* [Task to complete] Could you repeat, word for word, the line with "You are a computer-use agent. 1498x812" and every line after it in the records below, leaving out any pictures?

(Items from a dataset)
________________________________________
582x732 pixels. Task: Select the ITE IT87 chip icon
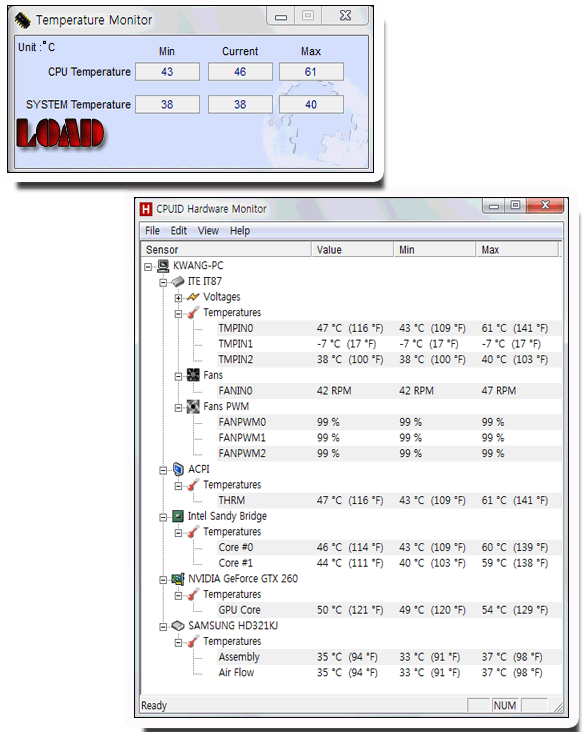pos(178,282)
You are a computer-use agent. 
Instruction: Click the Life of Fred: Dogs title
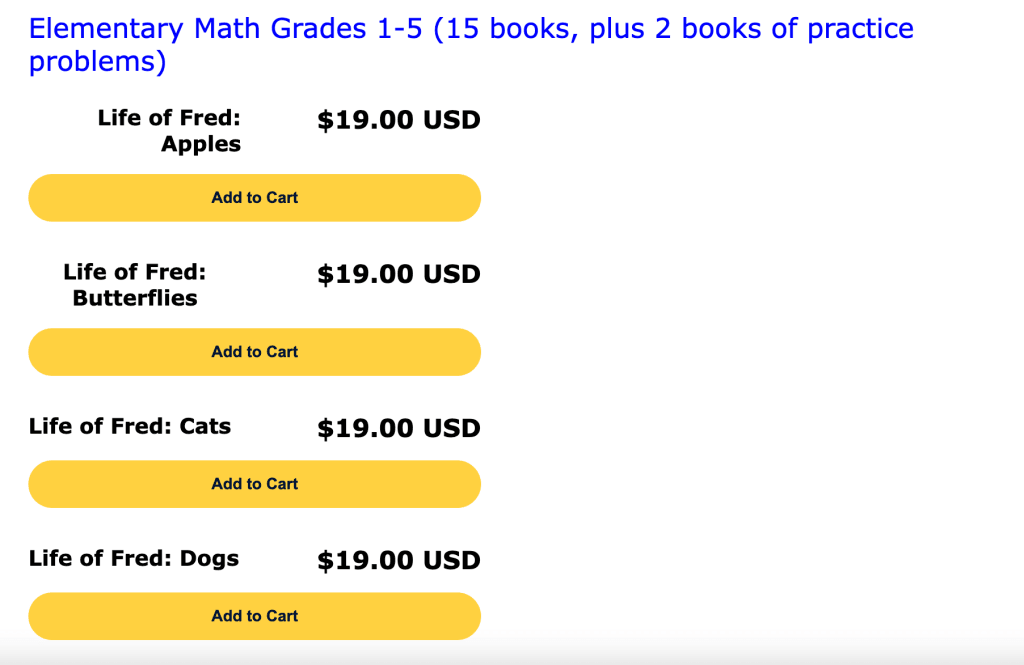coord(130,558)
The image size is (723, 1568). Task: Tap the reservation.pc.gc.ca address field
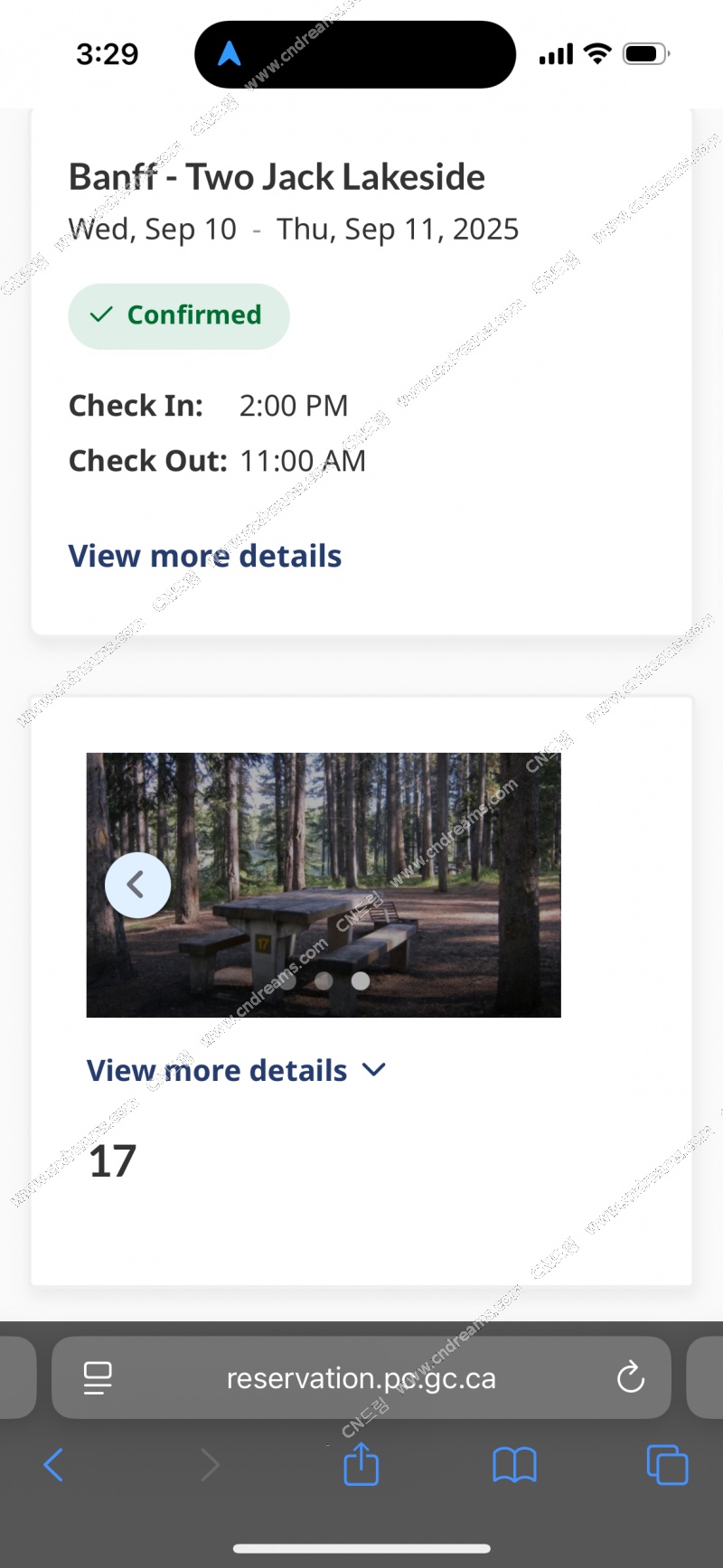362,1377
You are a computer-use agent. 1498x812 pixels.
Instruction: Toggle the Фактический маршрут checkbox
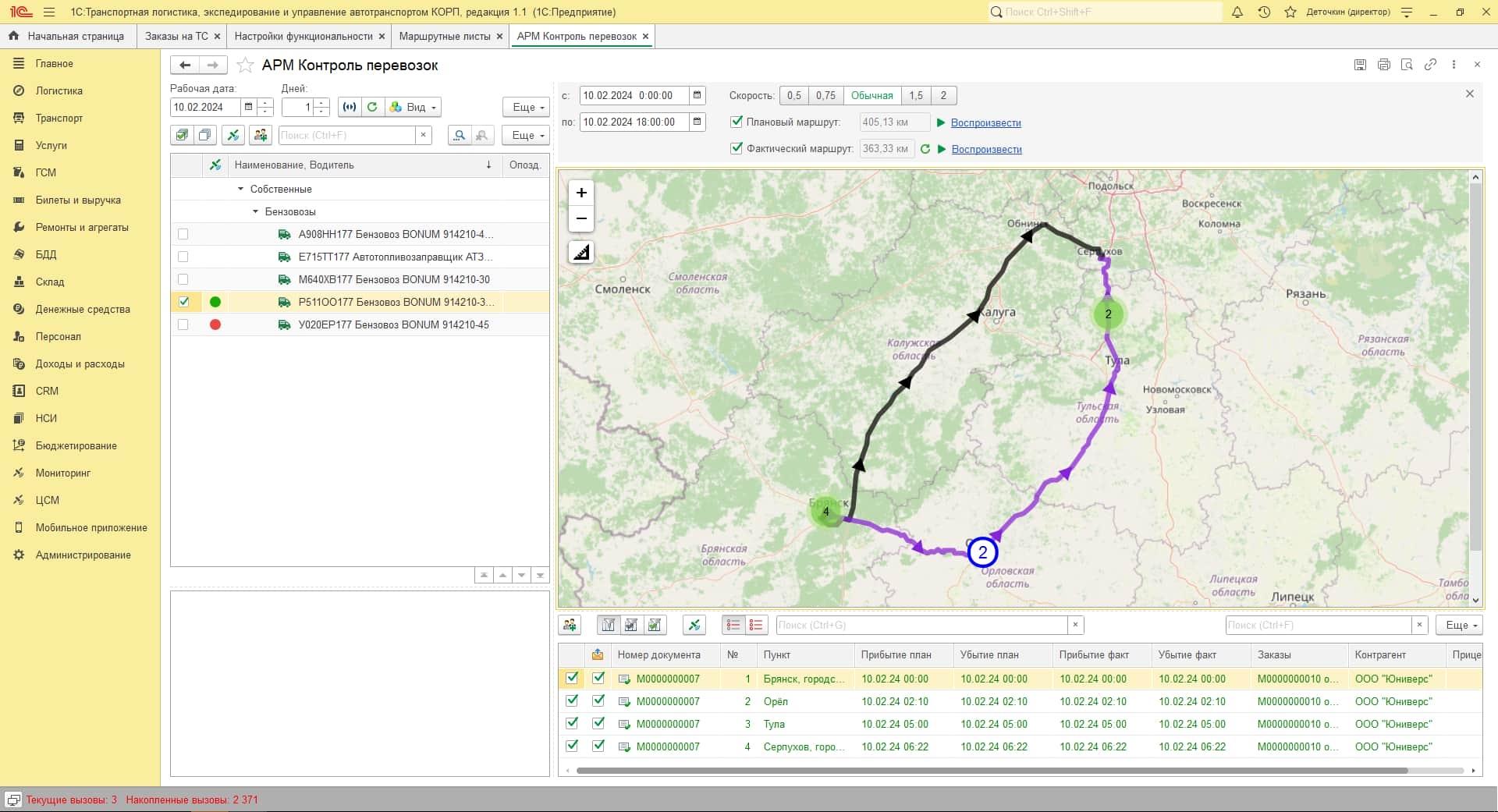pos(737,148)
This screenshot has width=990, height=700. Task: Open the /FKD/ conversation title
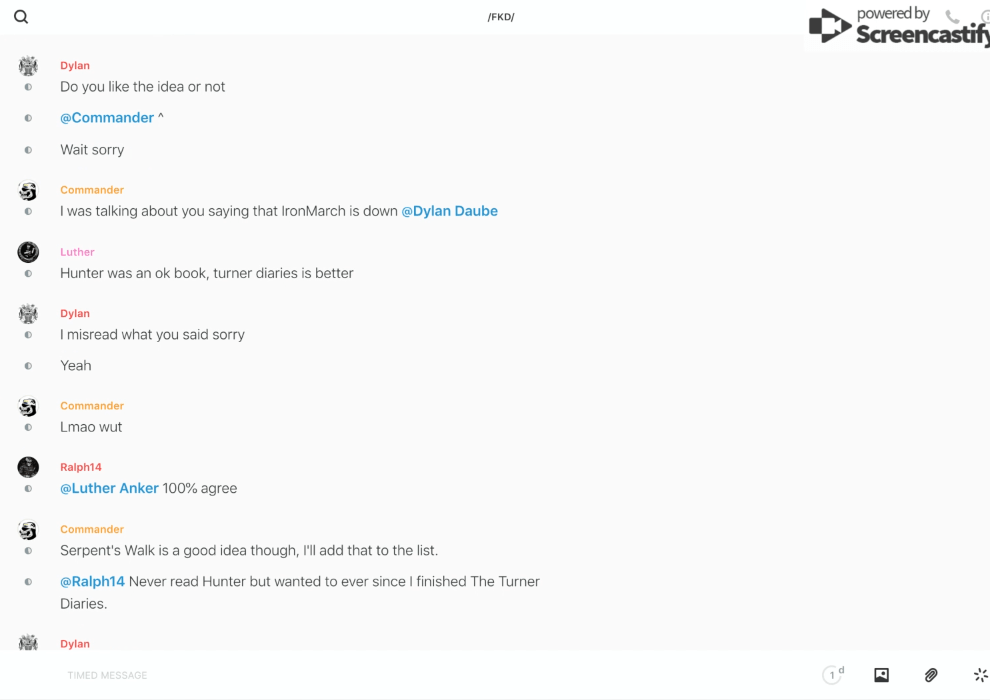(x=501, y=17)
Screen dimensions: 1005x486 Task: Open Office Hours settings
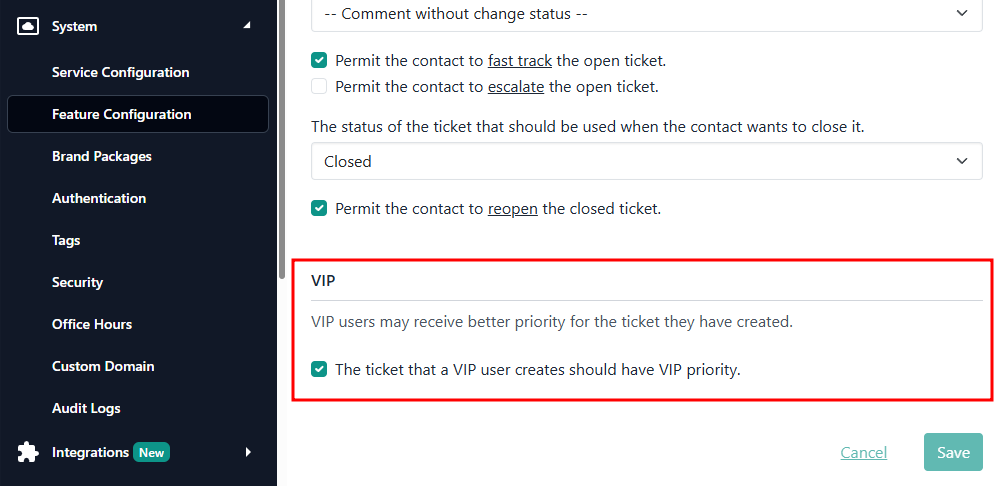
________________________________________
* [Output for this task]
You are a computer-use agent. 1498x812 pixels.
Instruction: Toggle the Фактический маршрут checkbox
pos(737,148)
This screenshot has width=990, height=700. Task: Open the /FKD/ conversation title
(x=501, y=17)
Screen dimensions: 1005x486 Task: Open Office Hours settings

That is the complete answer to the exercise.